Task item => The answer should be an exact repeat of the stretch of material below from the line containing "[View Account Menu] (1261, 37)" through the line containing "[Watch Trailer] (683, 693)".

Exercise material =>
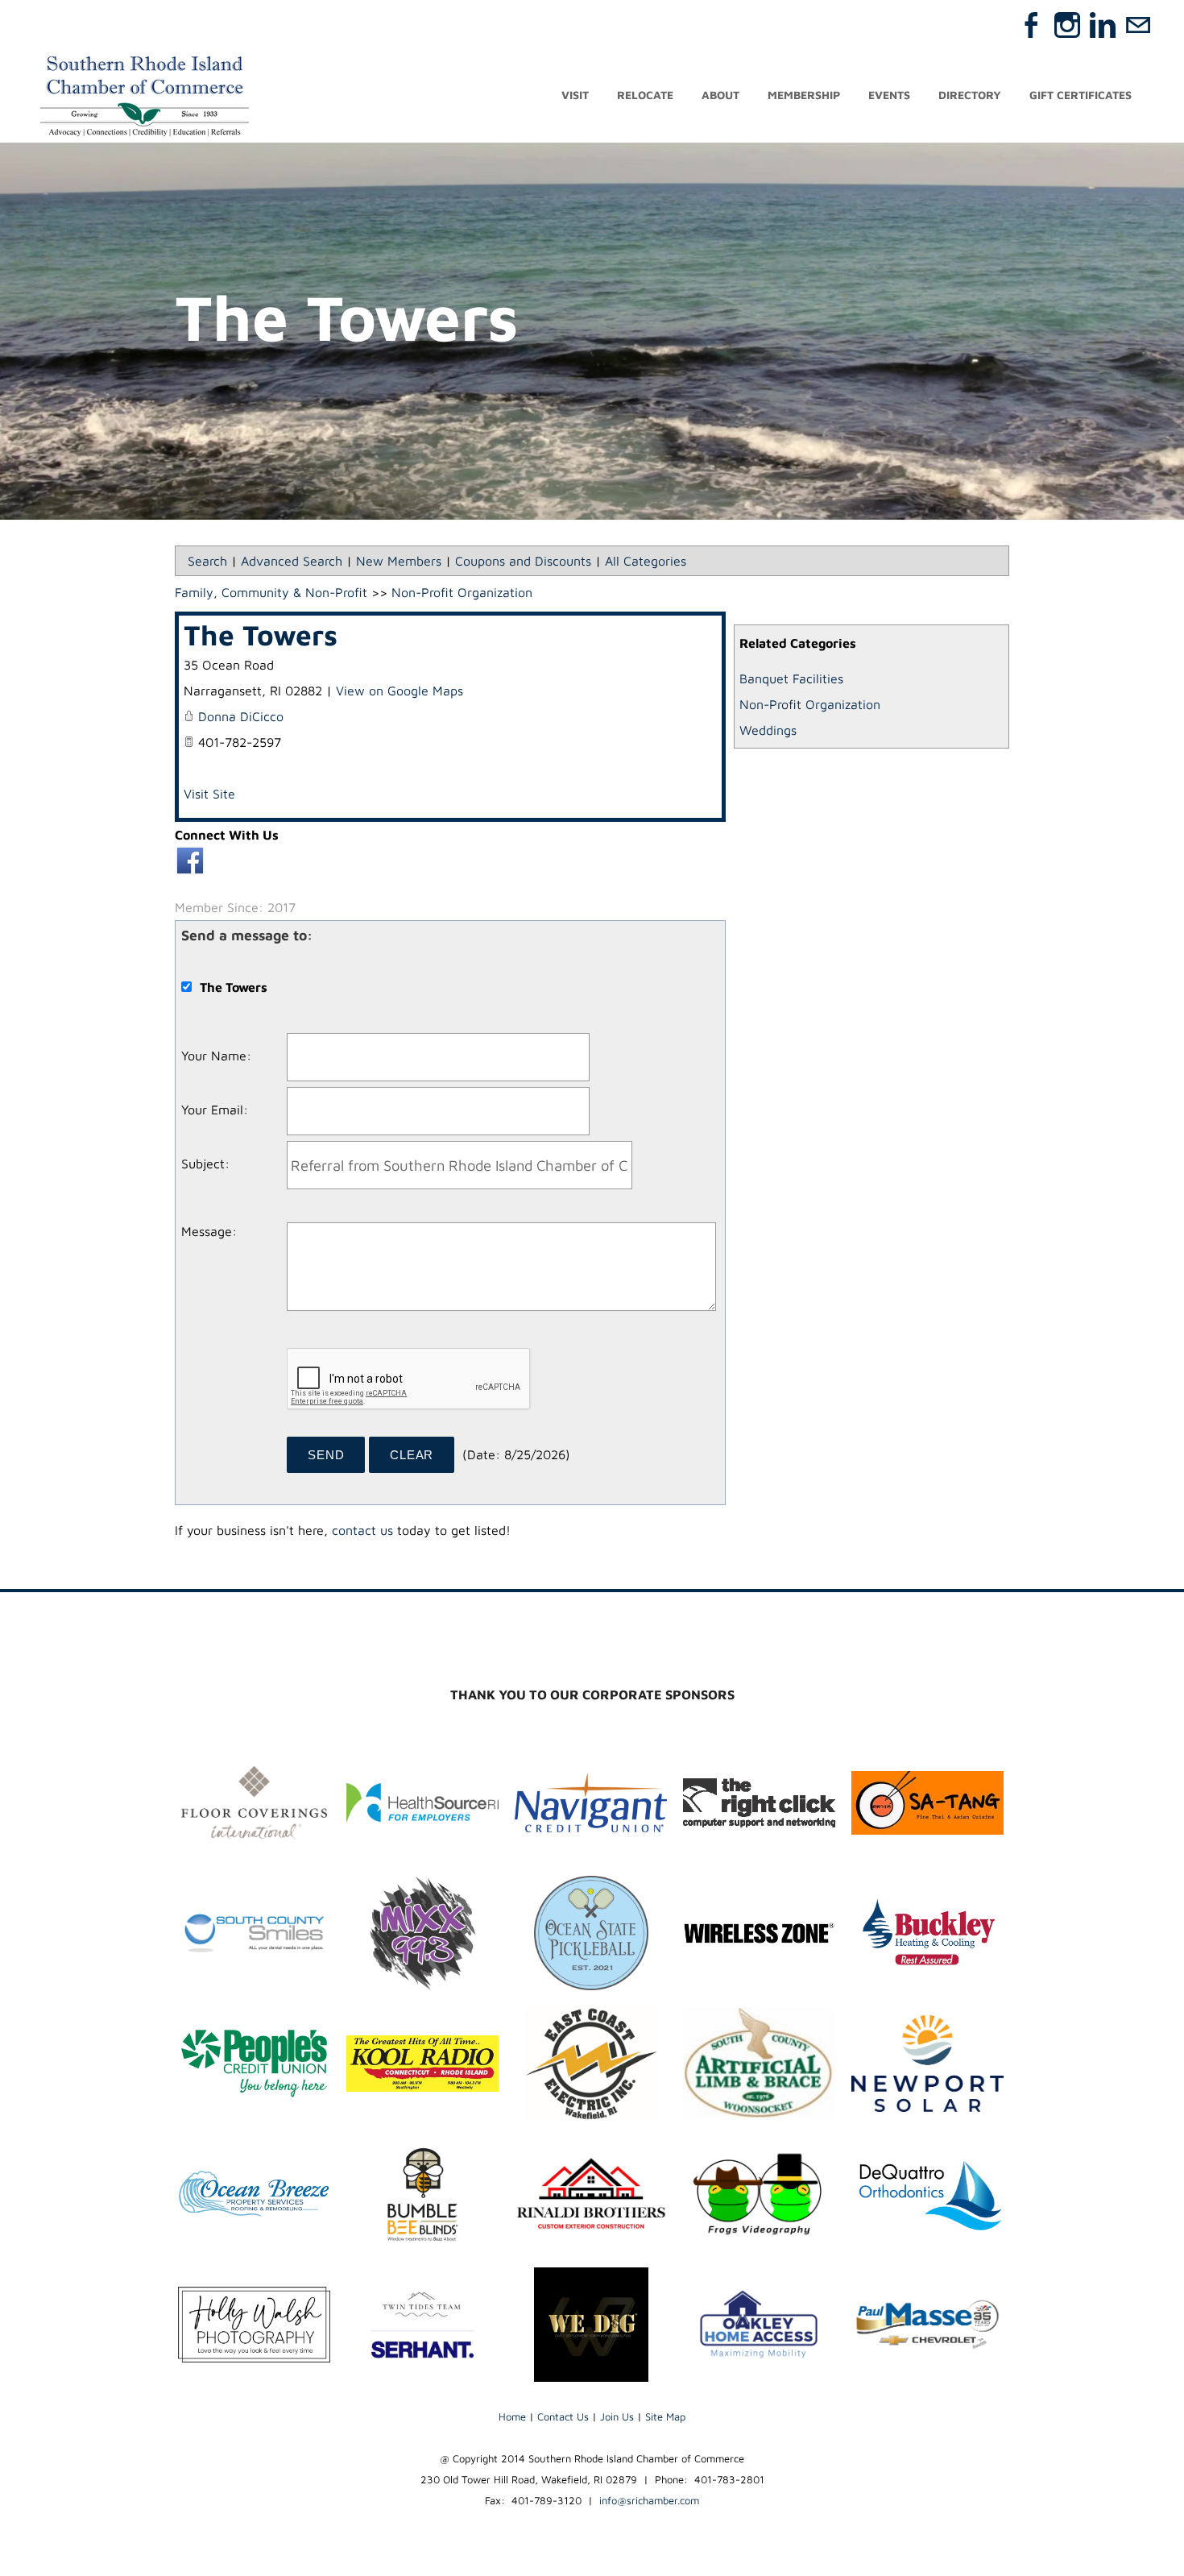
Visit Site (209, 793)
...
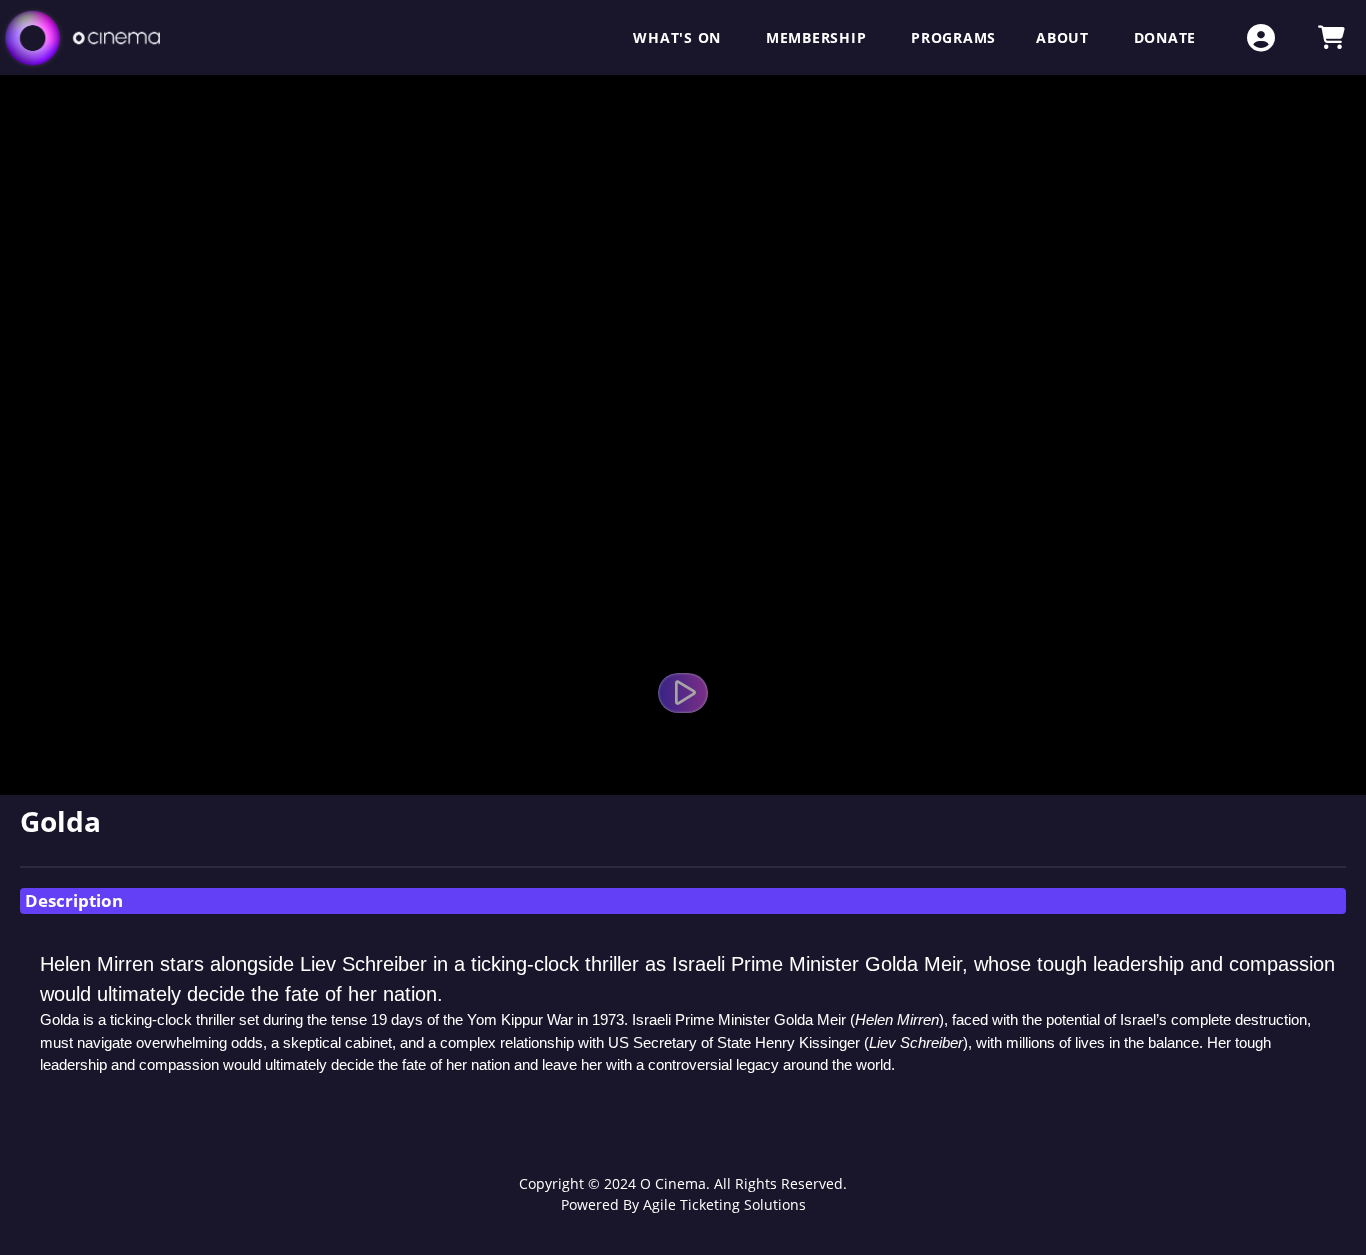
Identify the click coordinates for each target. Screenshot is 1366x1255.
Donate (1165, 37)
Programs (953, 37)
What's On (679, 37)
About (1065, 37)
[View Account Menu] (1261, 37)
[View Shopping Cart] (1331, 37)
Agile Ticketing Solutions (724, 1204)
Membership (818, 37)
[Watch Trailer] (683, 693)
...
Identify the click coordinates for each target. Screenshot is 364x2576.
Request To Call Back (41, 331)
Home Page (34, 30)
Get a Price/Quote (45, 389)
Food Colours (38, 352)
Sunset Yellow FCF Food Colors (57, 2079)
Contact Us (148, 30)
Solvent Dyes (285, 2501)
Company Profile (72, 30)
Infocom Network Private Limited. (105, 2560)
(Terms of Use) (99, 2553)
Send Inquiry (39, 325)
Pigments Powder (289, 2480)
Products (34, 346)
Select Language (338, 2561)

Reply =>
[View Account Menu] (1261, 37)
[View Shopping Cart] (1331, 37)
Agile Ticketing Solutions (724, 1204)
Membership (818, 37)
[Watch Trailer] (683, 693)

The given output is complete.